Re: [RFC] Add option to mount only a pids subset

From: Andy Lutomirski
Date: Sun Mar 12 2017 - 23:21:00 EST


On Sat, Mar 11, 2017 at 6:13 PM, Al Viro <viro@xxxxxxxxxxxxxxxxxx> wrote:
> PS: AFAICS, simple mount --bind of your pid-only mount will suddenly
> expose the full thing. And as for the lifetimes making no sense...
> note that you are simply not freeing these structures of yours.
> Try to handle that and you'll get a serious PITA all over the
> place.
>
> What are you trying to achieve, anyway? Why not add a second vfsmount
> pointer per pid_namespace and make it initialized on demand, at the
> first attempt of no-pid mount? Just have a separate no-pid instance
> created for those namespaces where it had been asked for, with
> separate superblock and dentry tree not containing anything other
> that pid-only parts + self + thread-self...
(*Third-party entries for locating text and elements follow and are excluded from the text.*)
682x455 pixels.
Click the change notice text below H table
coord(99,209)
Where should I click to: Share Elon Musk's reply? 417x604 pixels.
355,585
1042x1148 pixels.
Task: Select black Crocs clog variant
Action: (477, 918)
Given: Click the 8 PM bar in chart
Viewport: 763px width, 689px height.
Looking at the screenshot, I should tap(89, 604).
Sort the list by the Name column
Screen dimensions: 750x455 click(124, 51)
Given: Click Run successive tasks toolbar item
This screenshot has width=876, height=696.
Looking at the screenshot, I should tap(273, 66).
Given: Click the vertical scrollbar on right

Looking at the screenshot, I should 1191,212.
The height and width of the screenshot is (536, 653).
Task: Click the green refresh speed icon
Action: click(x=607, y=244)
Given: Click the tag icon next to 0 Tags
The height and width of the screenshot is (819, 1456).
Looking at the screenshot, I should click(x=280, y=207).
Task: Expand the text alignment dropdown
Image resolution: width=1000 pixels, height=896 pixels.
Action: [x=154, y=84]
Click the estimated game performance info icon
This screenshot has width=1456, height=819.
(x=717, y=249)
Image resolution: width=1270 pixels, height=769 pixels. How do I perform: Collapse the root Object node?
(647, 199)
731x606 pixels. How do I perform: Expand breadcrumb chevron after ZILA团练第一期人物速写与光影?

Can't we just make procfs work like most other filesystems and have
each mount have its own superblock? If we need to do something funky
to stat() output to keep existing userspace working, I think that's
okay.

As far as I can tell, proc_mnt is very nearly useless -- it seems to
be used for proc_flush_task (which claims to be purely an optimization
and could be preserved in the common case where there's only one
relevant mount) and for sysctl_binary. For the latter, we could
create proc_mnt but make actual user-initiated mounts be new
superblocks anyway.